Trying to find someone who doesn’t know a student who has been burgled in Manchester is an almost impossible task. Since the beginning of September five of my friends alone have had items stolen from their houses and with every story you begin to count down each finger on your hands, until you become the next victim.
You’re not paranoid to do so either. 1 in 10 crimes in Manchester are against students, according to the police. Manchester has the worst student burglary rate in England according to figures published by The Complete University Guide: 12.77 burglaries per 1000 residents in May 2013 – April 2014, for residents living in three miles of the University of Manchester. It’s an unfortunate reality that for many of us at university, burglary is as much a part of everyday life as late buses and tiredness.
As expected, the targets of most burglaries are laptops and smartphones, something that was seized upon by GMP’s student safety initiative this year which claimed that the average student household has £5000 to £10000 worth of high-tech items. Whilst most will be in envy of the occupants of this average student household, it corresponds that without fail every person who’s burgled has had their own laptop taken.
Charlotte Mason, a second year languages student explained to me how four laptops were stolen when they were burgled on Halloween “through the smallest window imaginable,” which was shut but not locked. For most students, it’s not the loss of property or even the inconvenience that burglaries cause them which distresses them the most but the idea that a stranger has been in their home. Charlotte commented that being burgled has made her household “much more conscious of the area, we will never leave a window open again. I know that it [burglary] was an issue, but I’ve never considered that it would happen to me.”
According to Greater Manchester Police, 1 in 3 burglaries are the result of an open or unlocked door/window. As well as the student safety initiative, this year the police also launched Project Ark, which aims to reduce burglary in the student hotspots of Fallowfield, Withington, and Ladybarn.
Being a victim of burglary has made Charlotte much more aware of her house’s safety: “If you think a window is too small to get through, you are wrong—these people find ways. Be conscious of every window and door, making sure it’s locked.”

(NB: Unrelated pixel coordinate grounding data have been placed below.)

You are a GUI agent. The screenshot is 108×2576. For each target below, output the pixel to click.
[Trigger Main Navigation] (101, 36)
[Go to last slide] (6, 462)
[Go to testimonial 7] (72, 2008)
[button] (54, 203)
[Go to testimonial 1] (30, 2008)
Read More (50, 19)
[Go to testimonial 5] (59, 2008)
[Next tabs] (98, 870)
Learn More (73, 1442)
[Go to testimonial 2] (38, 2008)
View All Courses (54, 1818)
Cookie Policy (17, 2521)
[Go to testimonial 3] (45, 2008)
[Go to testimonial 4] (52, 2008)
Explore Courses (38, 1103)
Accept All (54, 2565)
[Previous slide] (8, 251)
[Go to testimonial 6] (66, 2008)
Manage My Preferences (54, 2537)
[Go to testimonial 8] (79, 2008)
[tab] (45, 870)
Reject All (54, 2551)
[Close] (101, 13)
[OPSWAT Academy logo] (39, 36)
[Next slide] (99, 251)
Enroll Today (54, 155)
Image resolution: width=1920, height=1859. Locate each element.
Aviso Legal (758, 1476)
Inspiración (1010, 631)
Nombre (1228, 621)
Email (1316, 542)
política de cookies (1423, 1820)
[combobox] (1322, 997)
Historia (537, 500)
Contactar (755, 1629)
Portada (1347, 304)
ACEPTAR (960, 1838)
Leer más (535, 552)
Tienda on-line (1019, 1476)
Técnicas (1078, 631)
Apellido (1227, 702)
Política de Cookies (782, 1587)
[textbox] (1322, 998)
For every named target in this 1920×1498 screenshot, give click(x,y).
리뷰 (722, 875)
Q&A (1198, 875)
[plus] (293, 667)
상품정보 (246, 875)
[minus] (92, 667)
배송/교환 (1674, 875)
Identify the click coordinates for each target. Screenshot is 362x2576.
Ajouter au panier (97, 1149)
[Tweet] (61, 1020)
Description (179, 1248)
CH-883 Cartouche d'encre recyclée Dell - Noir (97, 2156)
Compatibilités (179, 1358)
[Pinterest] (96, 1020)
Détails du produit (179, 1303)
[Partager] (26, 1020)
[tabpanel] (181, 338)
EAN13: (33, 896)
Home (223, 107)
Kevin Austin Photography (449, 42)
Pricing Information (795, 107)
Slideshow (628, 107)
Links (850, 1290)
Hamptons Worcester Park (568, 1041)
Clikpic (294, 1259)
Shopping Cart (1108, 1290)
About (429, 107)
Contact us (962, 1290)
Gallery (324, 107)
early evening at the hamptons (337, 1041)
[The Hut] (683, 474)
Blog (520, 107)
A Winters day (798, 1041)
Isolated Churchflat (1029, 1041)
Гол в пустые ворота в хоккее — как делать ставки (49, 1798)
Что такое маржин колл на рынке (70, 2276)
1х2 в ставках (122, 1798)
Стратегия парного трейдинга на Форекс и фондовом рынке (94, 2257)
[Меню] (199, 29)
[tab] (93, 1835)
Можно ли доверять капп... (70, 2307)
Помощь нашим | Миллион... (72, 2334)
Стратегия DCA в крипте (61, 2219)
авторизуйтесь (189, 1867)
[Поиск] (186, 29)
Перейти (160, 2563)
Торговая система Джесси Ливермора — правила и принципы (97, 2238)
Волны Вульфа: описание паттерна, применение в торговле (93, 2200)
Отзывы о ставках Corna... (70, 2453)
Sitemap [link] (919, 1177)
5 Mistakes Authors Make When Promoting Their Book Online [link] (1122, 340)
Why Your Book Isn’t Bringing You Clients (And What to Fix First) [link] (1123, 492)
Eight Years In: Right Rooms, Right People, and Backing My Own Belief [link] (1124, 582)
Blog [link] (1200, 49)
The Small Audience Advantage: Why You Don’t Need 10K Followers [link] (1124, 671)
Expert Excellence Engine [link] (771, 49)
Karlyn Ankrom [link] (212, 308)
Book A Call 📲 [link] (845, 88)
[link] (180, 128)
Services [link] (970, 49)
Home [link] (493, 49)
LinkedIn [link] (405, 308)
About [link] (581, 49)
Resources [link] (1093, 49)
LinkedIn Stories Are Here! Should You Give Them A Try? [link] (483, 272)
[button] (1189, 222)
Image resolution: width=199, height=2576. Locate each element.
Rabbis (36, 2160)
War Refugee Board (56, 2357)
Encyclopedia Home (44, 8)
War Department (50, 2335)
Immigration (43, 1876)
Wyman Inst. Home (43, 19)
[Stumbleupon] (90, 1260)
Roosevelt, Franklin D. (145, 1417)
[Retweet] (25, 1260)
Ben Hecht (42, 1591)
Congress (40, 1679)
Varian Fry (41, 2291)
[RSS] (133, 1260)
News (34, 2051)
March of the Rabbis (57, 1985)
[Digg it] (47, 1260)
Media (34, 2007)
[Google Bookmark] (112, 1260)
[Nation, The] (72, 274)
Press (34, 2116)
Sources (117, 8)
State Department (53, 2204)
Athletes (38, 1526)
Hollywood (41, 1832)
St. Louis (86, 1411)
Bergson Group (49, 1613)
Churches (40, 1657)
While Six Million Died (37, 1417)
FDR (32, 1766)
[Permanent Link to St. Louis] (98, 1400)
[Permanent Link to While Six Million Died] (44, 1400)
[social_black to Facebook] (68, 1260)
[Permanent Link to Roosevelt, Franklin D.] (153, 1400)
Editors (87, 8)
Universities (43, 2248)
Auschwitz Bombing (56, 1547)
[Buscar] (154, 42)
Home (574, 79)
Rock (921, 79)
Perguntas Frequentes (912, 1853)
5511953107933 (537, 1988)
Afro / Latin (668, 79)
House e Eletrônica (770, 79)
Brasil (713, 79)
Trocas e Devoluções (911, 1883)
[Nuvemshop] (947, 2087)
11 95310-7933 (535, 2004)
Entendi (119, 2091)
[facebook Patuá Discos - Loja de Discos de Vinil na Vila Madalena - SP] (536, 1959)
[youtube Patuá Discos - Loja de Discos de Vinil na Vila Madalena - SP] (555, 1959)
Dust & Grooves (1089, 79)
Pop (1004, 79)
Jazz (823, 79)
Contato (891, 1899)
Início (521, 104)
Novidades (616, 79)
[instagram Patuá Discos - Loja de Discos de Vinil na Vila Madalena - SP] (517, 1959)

Whilst every little helps, it’s unlikely burglary is just going to vanish from the Fallowfield area because of a few extra police patrols and locked windows. Charlotte herself knew of four other people who had been burgled before the Halloween incident. As long as students have laptops and laptops cost so much, thieves will target them. It’s just a pity they don’t realise non students also have smartphones and laptops, but then again they probably have burglar alarms too.